The necessity for probable cause in justifying seizures on land or sea, in making arrests without warrant for past felonies, and in malicious prosecution and false imprisonment cases has led to frequent definition of the phrase. In Stacey v. Emery, a suit for damages for seizure by a collector, this court defined probable cause as follows:

'If the facts and circumstances before the officer are such as to warrant a man of prudence and caution in believing that the offense has been committed, it is sufficient.'

... In the light of... what is shown by this record, it is clear the officers here had justification for the search and seizure. This is to say that the facts and circumstances within their knowledge and of which they had reasonably trustworthy information were sufficient in themselves to warrant a man of reasonable caution in the belief that intoxicating liquor was being transported in the automobile which they stopped and searched.

The judgment is affirmed.


1. The damnable character of the 'bootlegger's' business should not close our eyes to the mischief which will surely follow any attempt to destroy it by unwarranted methods....

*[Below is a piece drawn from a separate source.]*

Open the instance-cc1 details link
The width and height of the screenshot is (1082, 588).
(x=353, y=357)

While quietly driving an ordinary automobile along a much frequented public road, plaintiffs in error were arrested by federal officers without a warrant and upon mere suspicion--ill-founded, as I think. The officers then searched the machine and discovered carefully secreted whisky, which was seized and thereafter used as evidence against plaintiffs in error when on trial for transporting intoxicating liquor contrary to the Volstead Act. They maintain that both arrest and seizure were unlawful and that use of the liquor as evidence violated their constitutional rights....

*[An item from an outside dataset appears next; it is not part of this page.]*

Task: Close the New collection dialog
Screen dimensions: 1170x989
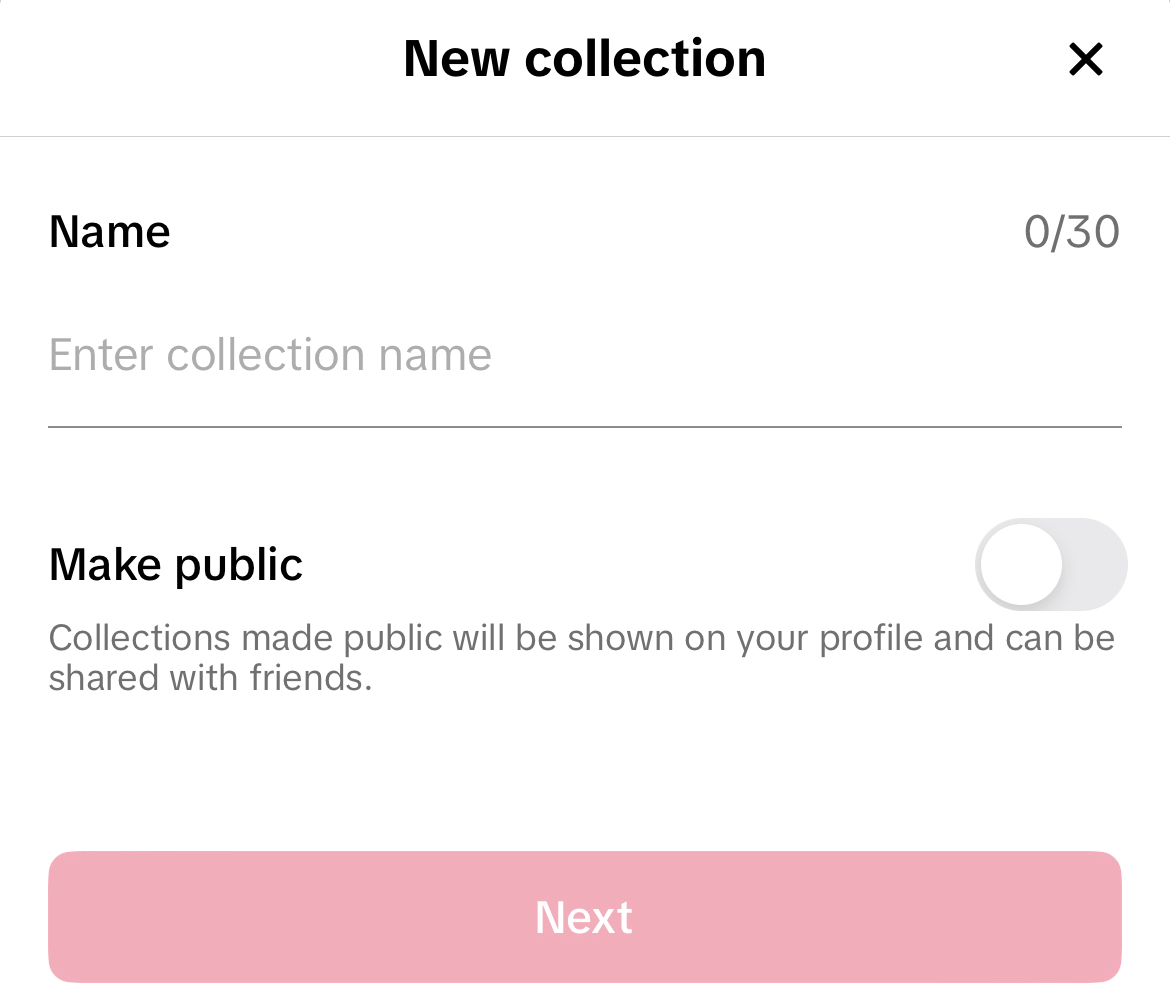Action: (x=1085, y=59)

2. As the Volstead Act contains no definite grant of authority to arrest upon suspicion and without warrant for a first offense, we come to inquire whether such authority can be inferred from its provisions. Unless the statute which creates a misdemeanor contains some clear provision to the contrary, suspicion that it is being violated will not justify an arrest. Criminal statutes must be strictly construed and applied, in harmony with rules of the common law. United States v. Harris. And the well-settled doctrine is that an arrest for a misdemeanor may not be made without a warrant unless the offense is committed in the officer's presence....

3. The Volstead Act contains no provision which annuls the accepted common-law rule or discloses definite intent to authorize arrests without warrant for misdemeanors not committed in the officer's presence....

The validity of the seizure under consideration depends on the legality of the arrest. This did not follow the seizure, but the reverse is true. Plaintiffs in error were first brought within the officers' power, and, while therein, the seizure took place. If an officer, upon mere suspicion of a misdemeanor, may stop one on the public highway, take articles away from him and thereafter use them as evidence to convict him of crime, what becomes of the Fourth and Fifth Amendments?...

The arrest of plaintiffs in error was unauthorized, illegal, and violated the guaranty of due process given by the Fifth Amendment. The liquor offered in evidence was obtained by the search which followed this arrest and was therefore obtained in violation of their constitutional rights. Articles found upon or in the control of one lawfully arrested may be used as evidence for certain purposes, but not at all when secured by the unlawful action of a federal officer.

4.The facts known by the officers who arrested plaintiffs in error were wholly insufficient to create a reasonable belief that they were transporting liquor contrary to law....

5. When Congress has intended that seizures or arrests might be made upon suspicion it has been careful to sayso. The history and terms of the Volstead Act are not consistent with the suggestion that it was the purpose of Congress to grant the power here claimed for enforcement officers. The facts known when the arrest occurred were wholly insufficient to engender reasonable belief that plaintiffs in error were committing a misdemeanor, and the legality of the arrest cannot be supported by facts ascertained through the search which followed. To me it seems clear enough that the judgment should be reversed.

I am authorized to say that MR. JUSTICE SUTHERLAND concurs in this opinion.